Sayangnya dari berbagai kasus pelecehan seksual yang dialami wanita di atas, hanya sedikir korban yang berani melapor dan menindaklanjutinya hingga ke ranah hukum. Korban yang mengalami pelecehan seksual lebih banyak yang memilih untuk diam dan dipendam sendiri pengalaman buruknya tersebut.

Psikolog Meity Arianty STP.,M.Psi., dan perwakilan komunitas perEMPUan, Rika Rosvianti, menjelaskan kenapa korban pelecehan seksual tak mau mengungkapkan kasusnya. Berikut ini berbagai penyebab korban pelecehan seksual cenderung diam alias tak melaporkan kejadian tersebut:

1. Korban Bukan Dilindungi Malah Dipublikasikan
Meity mengatakan korban pelecehan seksual di Indonesia pada umumnya bukannya dilindungi malah disebarluaskan atau disiarkan di mana-mana.

"Belum lagi media yang terus memberitakan dan mencari bahan untuk dikulik padahal psikologis korban sudah sangat rapuh menghadapi trauma pelecehan tersebut di tambah lagi dengan pemberitaan yang sudah ke mana-mana yang sebagian besar menyudutkan korban.

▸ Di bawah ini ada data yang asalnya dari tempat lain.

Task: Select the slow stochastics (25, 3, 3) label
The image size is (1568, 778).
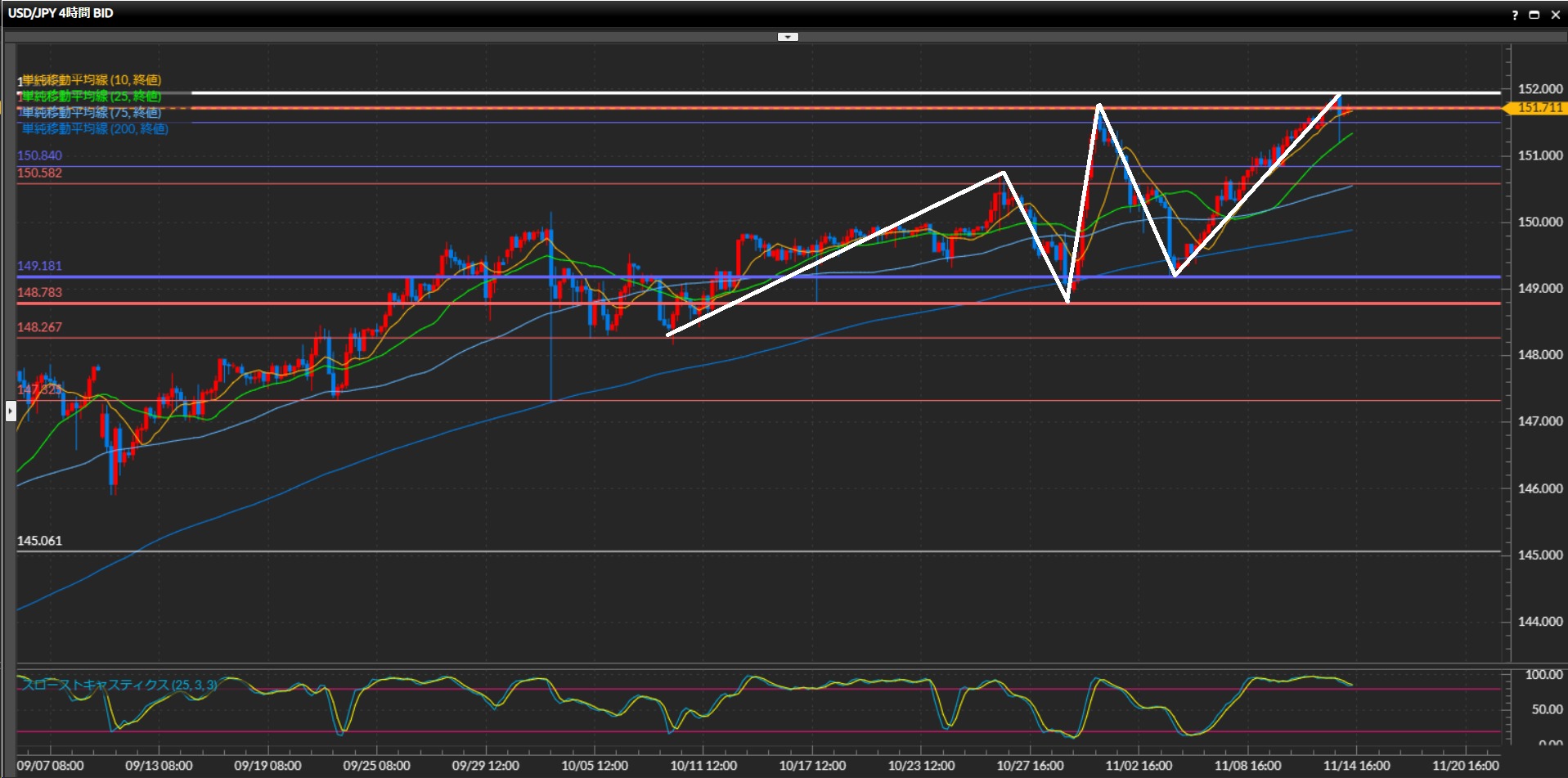Action: point(119,685)

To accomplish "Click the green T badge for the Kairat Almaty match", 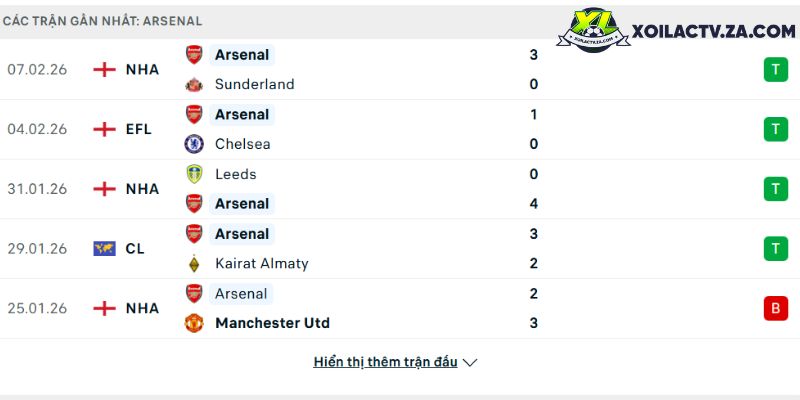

Walau sebenarnya korban bisa saja minta ke penegak hukum untuk melindungi privacy-nya agar tidak di publikasikan, namun masyarakat kadang kurang percaya," ungkap Mei saat dihubungi oleh Wolipop, Minggu (1/3/2020).

2. Tidak Siap Menghadapi Proses Hukum
Selain itu, faktor lainnya yang menyebabkan korban enggan melapor karena mereka tidak siap menjalani proses hukum di Indonesia. Apalagi proses hukum ini biasanya berjalan lama.

"Sehingga lebih memilih menyimpan sendiri permasalahannya. Yang terjadi selama ini biasanya korban justru tidak siap menghadapi proses hukumnya karena dianggap belum tentu berpihak pada korban. Memang hukum agak sulit diprediksi namun sebenarnya hukum harus ditegakkan. Namanya mencari kebenaran tentu berbagi kemungkinan dapat terjadi sehingga "mental" korban memang harus dipersiapkan agar kuat menghadapinya," jelas Mei.

3. Korban Pelecehan Seksual Malah Dilaporkan Balik oleh Pelaku
Menurut komunitas perEMPUan, Rika Rosvianti, wanita enggan melaporkan kasus pelecehan seksual yang dialami karena biasanya malah mendapatkan False Accusation atau tuduhan palsu.

"Banyak korban kekerasan seksual yang kemudian malah dilaporkan balik dengan pasal pencemaran nama baik, karena dianggap tidak memiliki bukti yang cukup kuat," ujar Rika kepada Wolipop.


4. Belum Ada Undang-undang Pelecehan Seksual yang Spesifik
Seperti yang dikatakan oleh psikolog Meity, Rika juga menyayangkan proses hukum yang berlaku untuk korban pelecehan seksual. Menurutnya belum ada undang-undang pelecehan seksual yang spesifik mengatur kekerasan seksual terutama secara verbal.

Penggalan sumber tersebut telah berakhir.